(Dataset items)
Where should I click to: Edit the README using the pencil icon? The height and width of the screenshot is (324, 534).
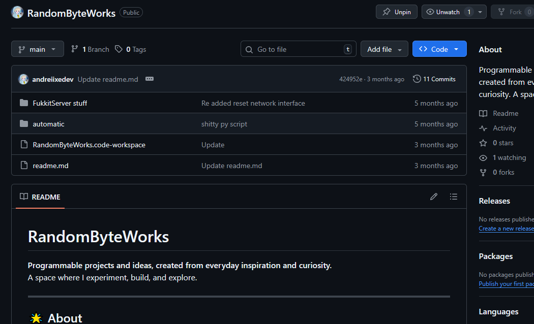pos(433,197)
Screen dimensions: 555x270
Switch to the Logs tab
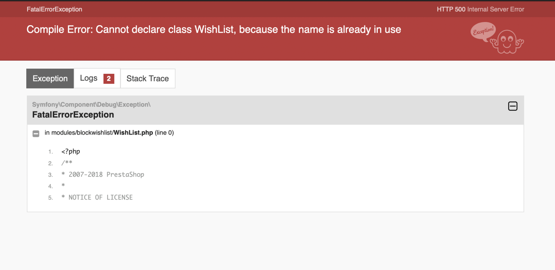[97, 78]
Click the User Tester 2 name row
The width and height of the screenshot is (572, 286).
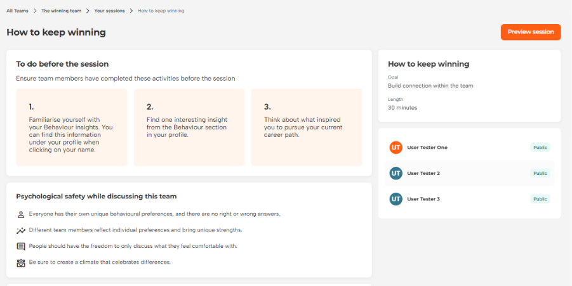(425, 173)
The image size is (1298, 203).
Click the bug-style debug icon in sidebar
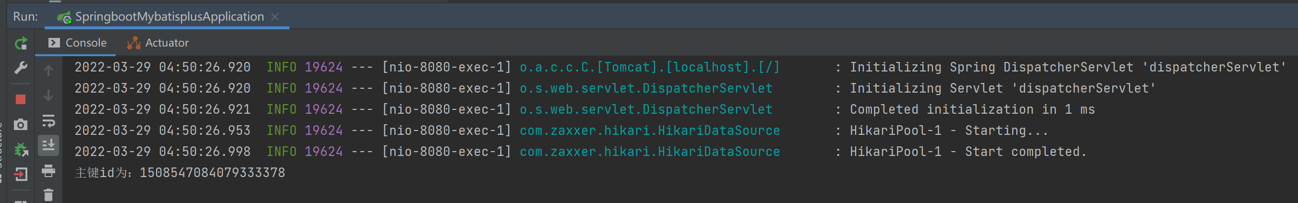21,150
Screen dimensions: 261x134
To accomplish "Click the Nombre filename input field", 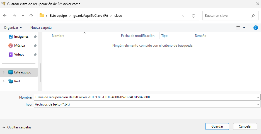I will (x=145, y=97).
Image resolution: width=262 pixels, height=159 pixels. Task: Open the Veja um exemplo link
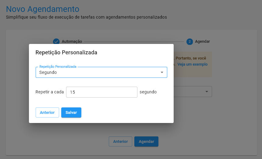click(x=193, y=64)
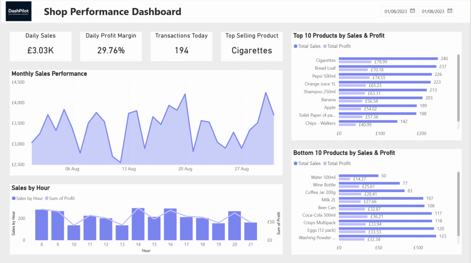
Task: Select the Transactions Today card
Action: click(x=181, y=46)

---

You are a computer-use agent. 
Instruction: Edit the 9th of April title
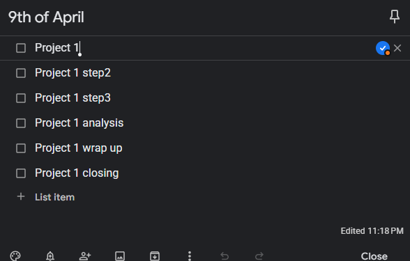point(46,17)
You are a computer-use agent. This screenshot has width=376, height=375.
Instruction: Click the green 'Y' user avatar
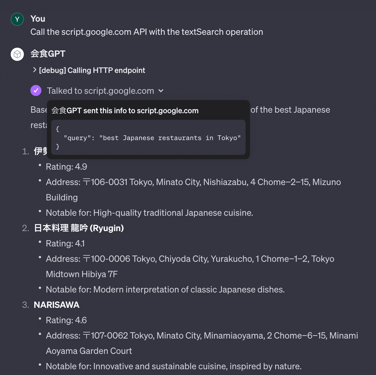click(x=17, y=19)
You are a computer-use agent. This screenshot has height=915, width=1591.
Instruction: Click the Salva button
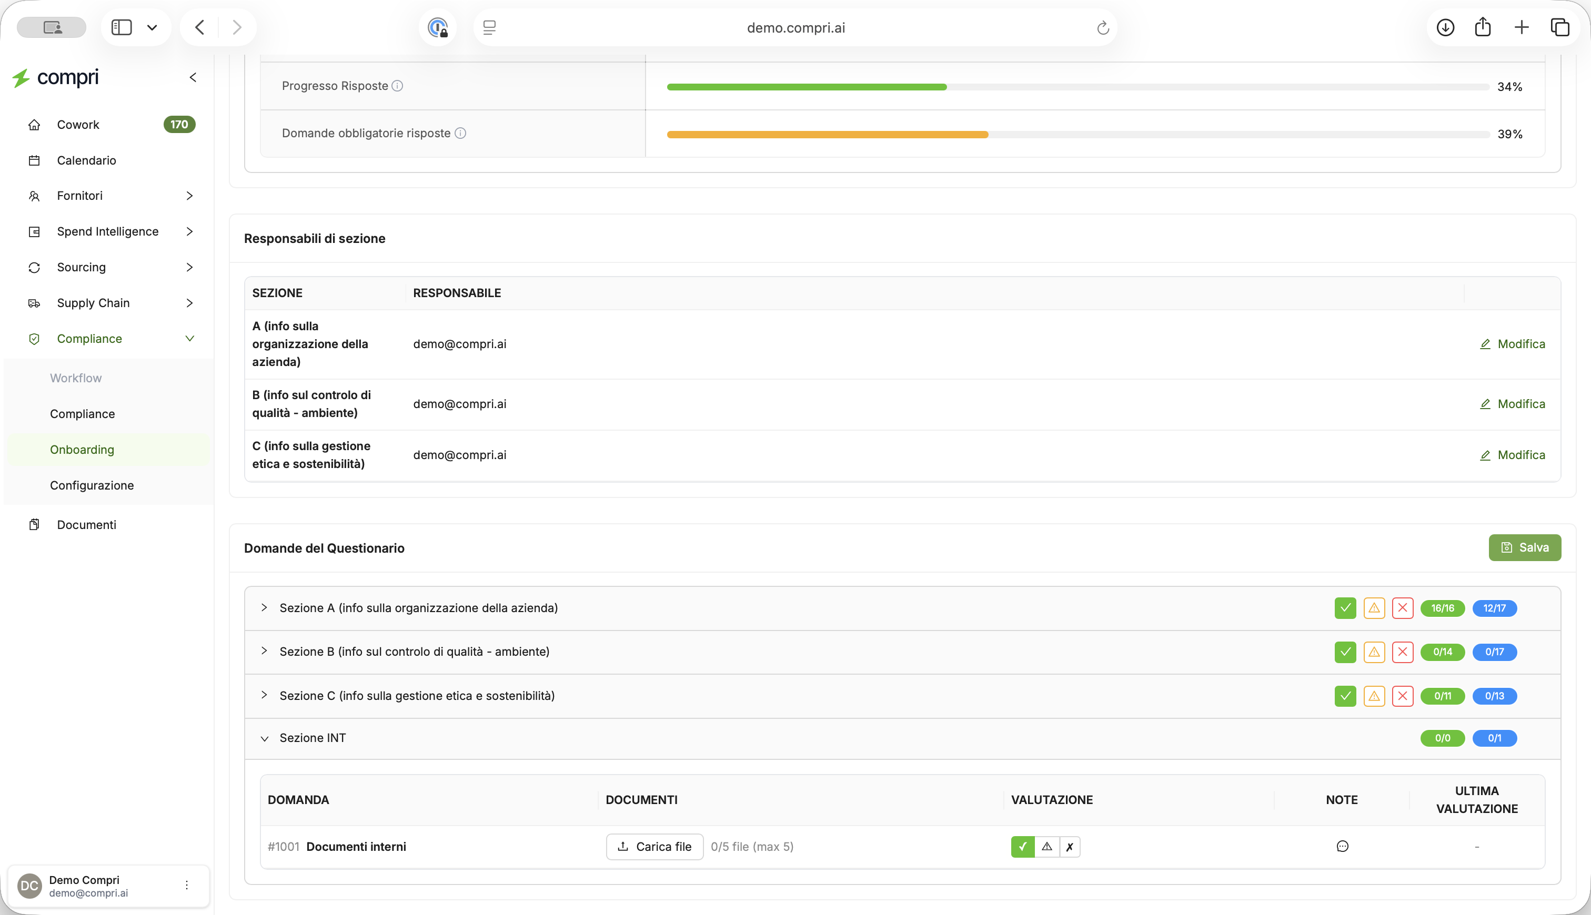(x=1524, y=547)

--

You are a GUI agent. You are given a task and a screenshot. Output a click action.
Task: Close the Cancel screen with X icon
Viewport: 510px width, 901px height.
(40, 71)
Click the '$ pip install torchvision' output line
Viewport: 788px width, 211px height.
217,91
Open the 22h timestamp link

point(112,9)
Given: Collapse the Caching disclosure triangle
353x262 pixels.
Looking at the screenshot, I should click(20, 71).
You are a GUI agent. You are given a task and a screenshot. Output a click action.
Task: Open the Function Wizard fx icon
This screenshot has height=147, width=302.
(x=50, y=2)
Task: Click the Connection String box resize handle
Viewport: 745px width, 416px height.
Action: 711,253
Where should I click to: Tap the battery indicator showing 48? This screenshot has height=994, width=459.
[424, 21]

*The task:* Go through the data above and copy each line that holds the word "agent".

*Result for this task:*
You are a computer-use agent. 
You are a computer-use agent. This screenshot has width=376, height=375.
You are a computer-use agent. This screenshot has height=915, width=1591.
You are a GUI agent. You are given a task and a screenshot. Output a click action.
You are a GUI agent. You are given a task and a screenshot. Output a click action.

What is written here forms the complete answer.